▶ **INSTRUCTION**:
Copy the entries below word for word, starting at the line that contains "Identify the location of › Listing Alerts." and stopping after the line that contains "The height and width of the screenshot is (1219, 859).".

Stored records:
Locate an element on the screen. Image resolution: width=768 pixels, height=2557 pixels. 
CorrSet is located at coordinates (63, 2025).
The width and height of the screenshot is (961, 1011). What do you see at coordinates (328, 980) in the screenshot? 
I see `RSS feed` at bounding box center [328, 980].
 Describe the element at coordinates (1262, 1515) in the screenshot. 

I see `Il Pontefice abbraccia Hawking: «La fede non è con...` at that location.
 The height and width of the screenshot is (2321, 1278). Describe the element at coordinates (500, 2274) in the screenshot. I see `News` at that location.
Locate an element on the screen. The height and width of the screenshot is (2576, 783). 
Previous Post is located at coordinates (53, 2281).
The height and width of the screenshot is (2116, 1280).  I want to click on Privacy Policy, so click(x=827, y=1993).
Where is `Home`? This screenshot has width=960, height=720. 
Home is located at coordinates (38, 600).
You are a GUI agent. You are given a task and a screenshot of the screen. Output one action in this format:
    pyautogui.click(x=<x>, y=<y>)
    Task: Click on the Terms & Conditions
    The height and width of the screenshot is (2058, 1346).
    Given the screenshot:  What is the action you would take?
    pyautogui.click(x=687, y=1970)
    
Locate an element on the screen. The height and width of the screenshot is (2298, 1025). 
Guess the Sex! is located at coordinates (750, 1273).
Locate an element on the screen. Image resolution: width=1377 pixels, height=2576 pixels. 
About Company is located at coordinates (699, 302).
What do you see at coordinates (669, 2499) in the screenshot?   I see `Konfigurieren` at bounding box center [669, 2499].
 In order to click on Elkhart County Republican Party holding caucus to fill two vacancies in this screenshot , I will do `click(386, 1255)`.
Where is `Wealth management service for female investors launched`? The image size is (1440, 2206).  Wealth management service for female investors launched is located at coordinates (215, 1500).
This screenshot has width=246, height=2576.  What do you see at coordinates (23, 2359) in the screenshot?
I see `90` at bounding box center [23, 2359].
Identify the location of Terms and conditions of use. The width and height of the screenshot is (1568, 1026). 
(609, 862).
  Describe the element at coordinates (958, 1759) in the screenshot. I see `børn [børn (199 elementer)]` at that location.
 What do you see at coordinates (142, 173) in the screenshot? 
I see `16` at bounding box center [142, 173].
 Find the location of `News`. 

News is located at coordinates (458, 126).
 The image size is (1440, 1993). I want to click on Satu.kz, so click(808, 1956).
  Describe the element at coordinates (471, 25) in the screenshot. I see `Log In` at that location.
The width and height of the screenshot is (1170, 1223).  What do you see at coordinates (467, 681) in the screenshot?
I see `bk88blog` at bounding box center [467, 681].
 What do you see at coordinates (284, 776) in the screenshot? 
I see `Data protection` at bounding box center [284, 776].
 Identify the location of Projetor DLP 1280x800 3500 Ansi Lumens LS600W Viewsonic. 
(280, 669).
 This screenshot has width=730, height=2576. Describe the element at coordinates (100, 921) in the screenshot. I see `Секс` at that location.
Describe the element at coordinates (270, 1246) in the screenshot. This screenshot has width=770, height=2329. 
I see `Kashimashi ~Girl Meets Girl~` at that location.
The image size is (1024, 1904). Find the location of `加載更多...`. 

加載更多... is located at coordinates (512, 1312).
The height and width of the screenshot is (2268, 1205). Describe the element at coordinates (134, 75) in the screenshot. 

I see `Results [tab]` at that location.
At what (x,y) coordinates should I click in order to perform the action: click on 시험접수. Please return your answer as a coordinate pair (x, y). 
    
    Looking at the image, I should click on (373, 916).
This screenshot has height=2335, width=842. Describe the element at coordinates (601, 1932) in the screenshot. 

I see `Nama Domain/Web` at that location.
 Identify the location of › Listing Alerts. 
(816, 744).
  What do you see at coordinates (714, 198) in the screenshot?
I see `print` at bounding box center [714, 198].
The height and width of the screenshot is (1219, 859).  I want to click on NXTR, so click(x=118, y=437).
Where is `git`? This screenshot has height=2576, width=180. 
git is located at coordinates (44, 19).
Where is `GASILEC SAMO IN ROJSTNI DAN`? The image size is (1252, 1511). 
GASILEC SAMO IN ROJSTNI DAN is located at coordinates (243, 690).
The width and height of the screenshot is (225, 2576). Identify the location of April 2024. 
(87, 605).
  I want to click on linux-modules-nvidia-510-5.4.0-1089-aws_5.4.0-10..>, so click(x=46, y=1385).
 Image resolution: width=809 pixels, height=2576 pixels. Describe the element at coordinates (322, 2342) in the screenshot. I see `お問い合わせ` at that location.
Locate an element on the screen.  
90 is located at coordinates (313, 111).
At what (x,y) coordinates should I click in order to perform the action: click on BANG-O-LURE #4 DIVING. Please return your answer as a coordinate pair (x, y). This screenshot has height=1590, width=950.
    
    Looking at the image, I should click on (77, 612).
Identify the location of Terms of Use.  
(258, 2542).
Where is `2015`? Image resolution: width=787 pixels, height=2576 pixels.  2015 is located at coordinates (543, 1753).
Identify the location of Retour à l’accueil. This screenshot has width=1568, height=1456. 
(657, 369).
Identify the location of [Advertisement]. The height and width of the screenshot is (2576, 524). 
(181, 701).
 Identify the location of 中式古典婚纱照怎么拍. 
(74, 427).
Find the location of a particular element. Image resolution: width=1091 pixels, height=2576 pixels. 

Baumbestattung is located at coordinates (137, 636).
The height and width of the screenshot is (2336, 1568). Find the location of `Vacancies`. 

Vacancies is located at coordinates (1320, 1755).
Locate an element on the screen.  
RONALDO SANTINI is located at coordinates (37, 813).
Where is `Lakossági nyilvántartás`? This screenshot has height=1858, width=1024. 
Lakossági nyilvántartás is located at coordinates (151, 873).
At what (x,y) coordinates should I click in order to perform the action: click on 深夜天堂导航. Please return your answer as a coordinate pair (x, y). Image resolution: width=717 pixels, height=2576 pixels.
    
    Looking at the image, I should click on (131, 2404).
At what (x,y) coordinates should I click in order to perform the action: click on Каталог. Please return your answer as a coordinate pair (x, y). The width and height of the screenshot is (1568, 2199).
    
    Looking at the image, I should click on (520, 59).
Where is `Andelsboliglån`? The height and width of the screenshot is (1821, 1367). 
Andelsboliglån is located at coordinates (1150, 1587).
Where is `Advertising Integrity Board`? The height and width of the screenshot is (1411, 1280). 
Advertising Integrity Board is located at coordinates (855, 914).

▶ **ANSWER FOR THIS EXERCISE**:
 Identify the location of › Listing Alerts. 
(816, 744).
  What do you see at coordinates (714, 198) in the screenshot?
I see `print` at bounding box center [714, 198].
The height and width of the screenshot is (1219, 859).  I want to click on NXTR, so click(x=118, y=437).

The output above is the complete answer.